Introduction

When building a database system designed for very long-term use, there arises a need for permanent identifiers for its objects. Usage of provisional identifiers will eventually lead to a situation where a name ceases to refer to the object it has named, effectively making references incorrect until said identifiers are updated. This implies the need for constant database monitoring and maintenance. Users of the system would also need to be informed of any changes made.

This specification defines abstract data objects called ‘resource descriptors’ and an URI scheme for naming them. It also defines an interface for interacting with these objects. Anything else is outside the scope of this document, including mapping said interface to a communication protocol.
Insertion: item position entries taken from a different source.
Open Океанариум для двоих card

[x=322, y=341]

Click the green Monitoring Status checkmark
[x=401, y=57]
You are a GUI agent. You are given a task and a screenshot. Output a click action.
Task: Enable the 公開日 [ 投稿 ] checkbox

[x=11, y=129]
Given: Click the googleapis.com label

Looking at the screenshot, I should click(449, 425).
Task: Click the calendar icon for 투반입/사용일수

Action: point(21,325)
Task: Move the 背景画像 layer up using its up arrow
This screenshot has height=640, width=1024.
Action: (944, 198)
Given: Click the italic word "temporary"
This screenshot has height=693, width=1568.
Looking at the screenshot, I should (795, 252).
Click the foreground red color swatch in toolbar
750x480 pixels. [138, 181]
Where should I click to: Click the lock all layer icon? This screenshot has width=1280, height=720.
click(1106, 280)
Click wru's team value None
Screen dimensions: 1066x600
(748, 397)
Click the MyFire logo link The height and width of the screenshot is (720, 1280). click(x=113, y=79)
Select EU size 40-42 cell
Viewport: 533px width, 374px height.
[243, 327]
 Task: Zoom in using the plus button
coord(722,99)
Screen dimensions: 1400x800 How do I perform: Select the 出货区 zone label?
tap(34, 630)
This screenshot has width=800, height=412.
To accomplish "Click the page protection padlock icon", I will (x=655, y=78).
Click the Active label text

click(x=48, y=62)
Resource descriptors contain knowledge about a topic designated by the URI. They are abstract in the sense that the content of their representation is different depending on the current time and the contacted host. It is neither a specific object nor a network location. You may think of the URI as a precise search term supplied in a query and of the resource descriptor as an answer to that query.

Foreword

The key words ‘MUST,’ ‘MUST NOT,’ ‘REQUIRED,’ ‘SHALL,’ ‘SHALL NOT,’ ‘SHOULD,’ ‘SHOULD NOT,’ ‘RECOMMENDED,’ ‘NOT RECOMMENDED,’ ‘MAY,’ and ‘OPTIONAL’ in this document are to be interpreted as described in BCP 14 [RFC2119] [RFC8174] when, and only when, they appear in all capitals, as shown here.

Descriptor identifier

Resource descriptors are identified by the `rd` URI scheme defined herein.

Syntax

The syntax of these URIs is defined by the following `rd-URI` ABNF rule. It follows the generic URI syntax defined in RFC3986. The `reg-name`, `segment-nz`, `query` and `fragment` rules are imported from that document.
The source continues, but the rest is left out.